* **EXERCISE AIM**
Set all the entries down again, unaltered.

──────── EXTRACTED ENTRIES

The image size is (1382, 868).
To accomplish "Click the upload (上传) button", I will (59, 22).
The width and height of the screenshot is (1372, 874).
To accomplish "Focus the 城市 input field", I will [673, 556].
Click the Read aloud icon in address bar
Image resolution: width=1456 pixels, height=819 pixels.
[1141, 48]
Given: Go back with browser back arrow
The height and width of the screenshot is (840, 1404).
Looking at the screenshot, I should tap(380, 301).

────────────────

* **OUTPUT FOR THIS TASK**
The image size is (1382, 868).
To accomplish "Click the upload (上传) button", I will (59, 22).
The width and height of the screenshot is (1372, 874).
To accomplish "Focus the 城市 input field", I will [673, 556].
Click the Read aloud icon in address bar
Image resolution: width=1456 pixels, height=819 pixels.
[1141, 48]
Given: Go back with browser back arrow
The height and width of the screenshot is (840, 1404).
Looking at the screenshot, I should tap(380, 301).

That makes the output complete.